The US Supreme Court dealt a major blow to LGBTQ+ rights by ruling that a Colorado wedding website designer can refuse to create work for members of the community if it conflicts with religious beliefs.
The decision was reached by a six to three vote of the conservative supermajority and opens the door for businesses to refuse service to LGBTQ+ people based on their sexuality.
The dissent from the three liberal justices, which was written by Sonia Sotomayor and joined by Elena Kagan and Ketanji Brown Jackson, described the ruling as a “licence to discriminate” that is “profoundly wrong”.
“Today is a sad day in American constitutional law and in the lives of LGBT people,” Sotomayor wrote, adding that it could “mark gays and lesbians for second-class status” in society.

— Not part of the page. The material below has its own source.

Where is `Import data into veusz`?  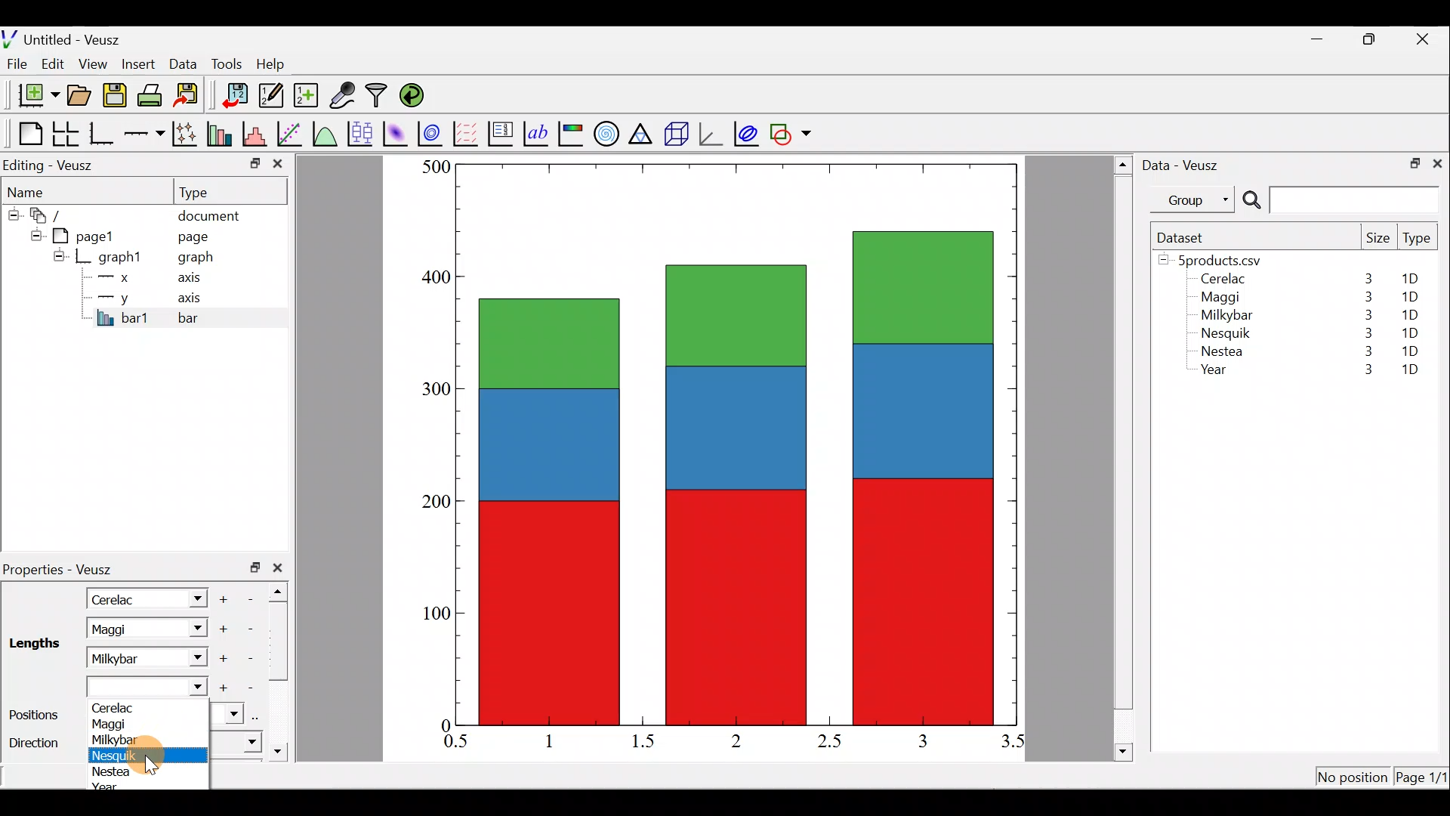 Import data into veusz is located at coordinates (236, 96).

“In this way, the decision itself inflicts a kind of stigmatic harm…The opinion of the court is, quite literally, a notice that reads: ‘Some services may be denied to same-sex couples’,” she continued.

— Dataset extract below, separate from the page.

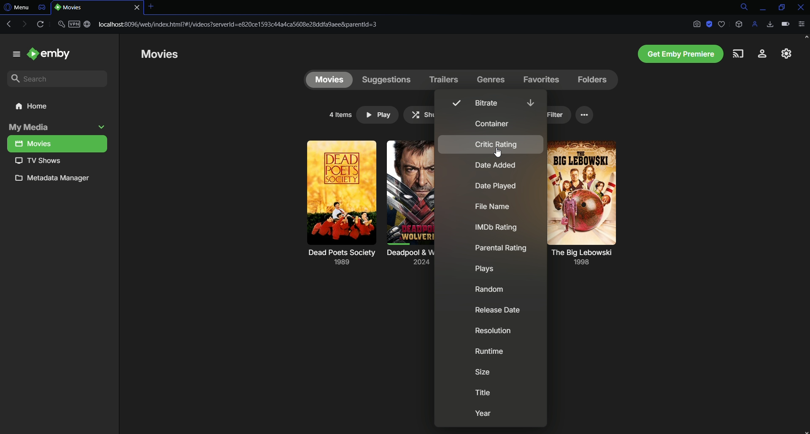  What do you see at coordinates (490, 103) in the screenshot?
I see `Bitrate` at bounding box center [490, 103].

The majority opinion, which was written by Donald Trump nominee Neil Gorsuch, said that the First Amendment prohibited Colorado from “forcing a website designer to create expressive designs speaking messages with which the designer disagrees”.

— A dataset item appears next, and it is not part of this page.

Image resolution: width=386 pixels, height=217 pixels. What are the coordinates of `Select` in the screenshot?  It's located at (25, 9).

Lorie Smith, the owner of website design company 303 Creative, brought the case forward and argued that her websites should be classed as art and as such protected by her right to free speech.
Colorado said this was in violation of the state’s Anti-Discrimination Act, which forbids businesses from refusing services to customers based on their sexual orientation, race, or disability.
The case has been deemed unique as the ruling was based entirely on a hypothetical scenario about Smith not wishing to serve a gay man named Stewart, who wanted help designing invites, place name cards and various other things for his wedding to a man named Mike.
A report recently published by The New Republic, however, claimed that Sewart did not send this inquiry and is actually married to a woman.
President Joe Biden is “deeply concerned” by the ruling
Shortly after the ruling, President Joe Biden issued a statement which stated that he is “deeply concerned” about the ramifications the ruling could have.
“In America, no person should face discrimination simply because of who they are or who they love,” he said.
“The Supreme Court’s disappointing decision in 303 Creative LLC v Elenis undermines that basic truth, and painfully it comes during Pride month when millions of Americans across the country join together to celebrate the contributions, resilience, and strength of the LGBTQI+ community.
“While the court’s decision only addresses expressive original designs, I’m deeply concerned that the decision could invite more discrimination against LGBTQI+ Americans.
“More broadly, today’s decision weakens long-standing laws that protect all Americans against discrimination in public accommodations – including people of colour, people with disabilities, people of faith, and women.”
Biden also promised that his government “will also work with states across the country to fight back against attempts to roll back civil rights protections that could follow this ruling.”